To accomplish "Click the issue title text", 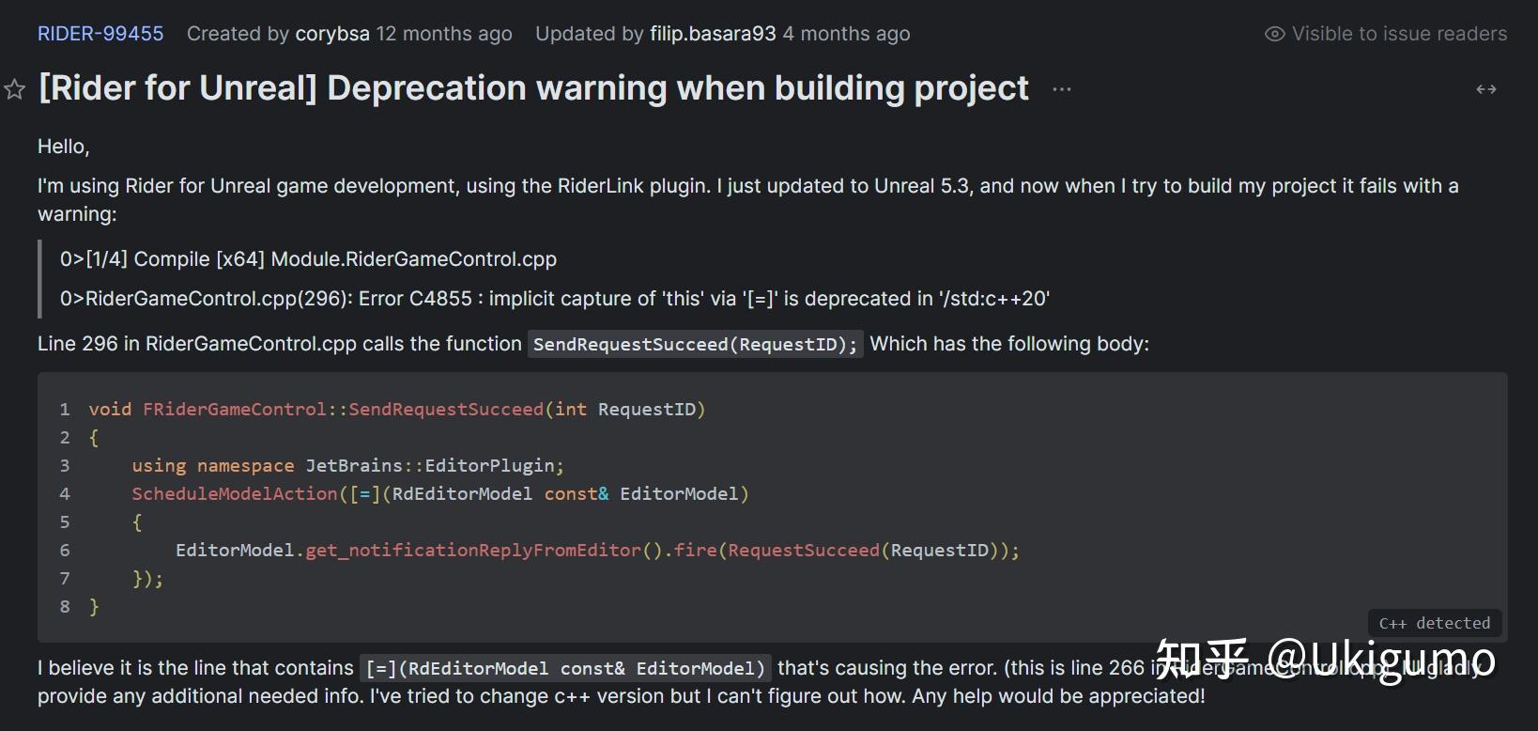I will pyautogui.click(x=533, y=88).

---

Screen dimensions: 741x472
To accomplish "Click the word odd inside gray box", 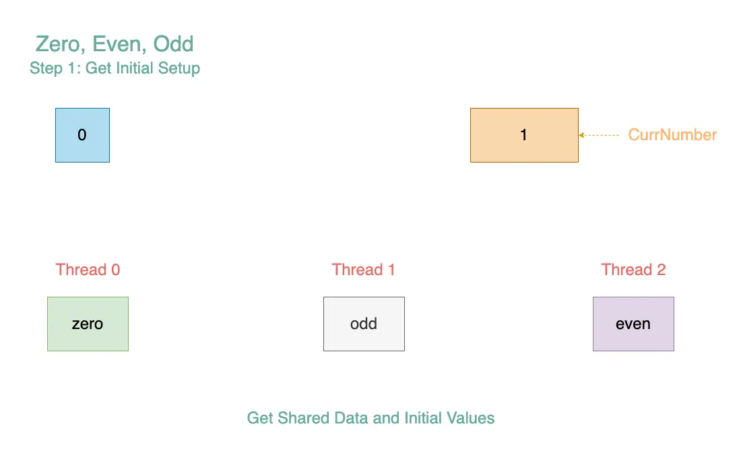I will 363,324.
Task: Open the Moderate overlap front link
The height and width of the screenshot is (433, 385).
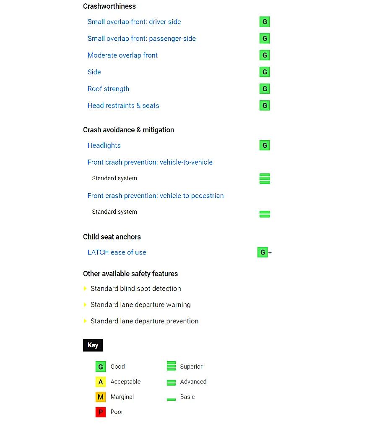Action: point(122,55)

...

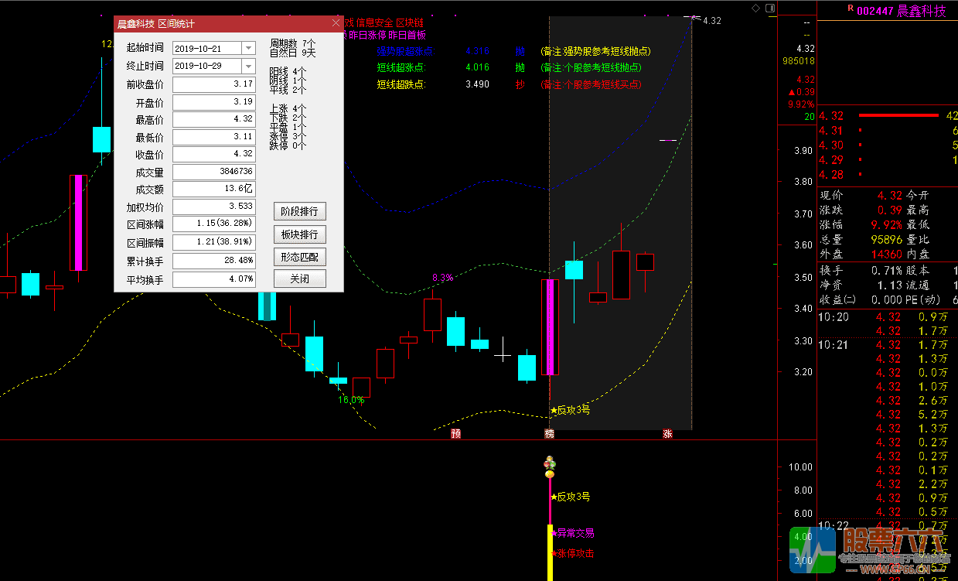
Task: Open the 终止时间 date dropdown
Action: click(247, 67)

== Exercise ==
Can you reproduce word for word the part that begins with the line containing "Task: Open the Moderate overlap front link" and ends with the line containing "Action: point(122,55)", leaving the pictures out?

== Result for this exercise ==
Task: Open the Moderate overlap front link
The height and width of the screenshot is (433, 385).
Action: point(122,55)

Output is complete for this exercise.